La notte in cui cominciammo a perdere

(Questo articolo era stato scritto in origine per il ventennale, nel 2012, e pubblicato su Hotel Morgana)

 

Mercoledì saranno trascorsi 20 anni esatti dall’attentato a Giovanni Falcone e la sua scorta. Sono sicuro che per il ventennale tutti tireranno fuori i fazzoletti e qualche frase retorica, un piccolo ricordo, una banalità loffia e due e tre promesse che si perderanno nel vuoto dei prossimi 20 anni.
Immagino che le foto di Falcone siano dappertutto, trasformate in gadget e magliette e foto ricordo –che suonano un po’ strane, visto che a noi italiani non piace ricordare. O meglio, ci piace ricordare a modo nostro.
Non sono un fan degli anniversari. Primo, non me li ricordo mai, e secondo, non ho ancora ben capito a cosa servano.
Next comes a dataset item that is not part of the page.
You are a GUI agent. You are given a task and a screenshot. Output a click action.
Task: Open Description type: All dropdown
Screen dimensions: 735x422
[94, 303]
Eppure questo ventennale mi da un’idea atroce e potente del tempo che è passato, non so bene come mai. Forse perchè, nel caso di Falcone, ti rendi conto di quanto tempo può passare senza che niente cambi davvero. Di come te lo possano cambiare quel tempo, come te lo possano deviare.
Come te lo possano rubare, e tu che ancora cerchi di capire come abbiano fatto.

Potevano essere diversi questi 20 anni.
20 anni fa ero nella mia stanzetta di Big Sur, calda serata di maggio. Appena 12enne, Falcone era solo uno dei tanti nomi che senti al telegiornale tra un pasto e l’altro. Poi quel giorno i telegiornali impazzirono e quel nome venne ripetuto mille volte.
Io ne sapevo poco, dico la verità. Sapevo quello che dovevo sapere, e tanto mi bastava. Mi chiedo quanti siano rimasti così, in questi 20 anni.

Ricordo una cosa di quella sera, una sensazione molto vaga: quella di fare parte, per la prima volta, di un’isola piena di ombre. Il sole lo vedevamo tutti, ogni giorno –e quel 23 maggio sembrava già estate. Ma delle ombre non sapevo che quello che vedevo in tv. Poi la tv si era aperta ed era diventata la nostra realtà, squarciata dal tritolo, dai commenti, dai pianti in diretta, dalle edizioni straordinarie.

Bene, ho pensato, ci siamo tutti su questa barca. Non è solo un tizio lontano saltato per aria. Questa cosa, lo sentivo, ci riguardava tutti, in qualche modo che non riguardava solo il ’92 o la lotta alla mafia. C’era di mezzo l’Isola che ride e uccide, che ti fa innamorare ma non perdona. Di qualcosa di pulito, che ormai non lo era più.
Qualcosa cominciava a finire, quella sera. Nell’aria la minaccia era che l’avremmo pagata cara per quello che era successo. Avremmo smesso di sentirci così fortunati, così immortali. Qualcuno avrebbe sempre messo un ostacolo ai nostri sogni. O con noi o contro di noi, ci dicevano quella sera.

I conti sarebbero arrivati, in quell’Isola dalla quale a volte si deve partire, senza poi essere così sicuri che esista un posto al quale tornare. Quei conti li avrebbero pagati sempre quelli sbagliati.
Gli altri sono rimasti esattamente dov’erano 20 anni fa.
Da quella sera avremmo continuato a provare e a farci il culo per questa terra perchè qualcosa ci univa, come un trauma in comune che non avremmo mai superato.
C’erano delle lezioni, in quello che era successo quella sera, ma nessuno di noi aveva voglia di imparare.
Il tempo, poi, ci avrebbe bocciato in tanti.
E non parlo solo di bombe, di morti: parlo di tutto quello che ci siamo lasciati fare, in nome di una cultura, di una mentalità, di un silenzio che non sono mai stati i nostri, ma che abbiamo ingoiato e poi ci siamo fatti una granita che ne lavasse via il sapore.

Ci siamo sempre vantati di essere diversi da tutti, di essere speciali, di vivere tra la Bellezza. Abbiamo pure chiuso il cratere a Capaci e ci abbiamo messo sopra una bella targa, per dimenticare più in fretta.
Come se niente fosse mai successo.
Come se niente succedesse mai.

Al ventennale diranno tante cose, perlopiù vuote e stupide, ma non diranno quello che noi sentiamo da allora: e cioè che quella bomba non ha mai smesso di fare rumore, nelle nostre orecchie.
C’era della speranza che finiva, quella sera di maggio.
Pochi mesi dopo toccò a Borsellino.
Ma questa, come si dice, è un’altra storia.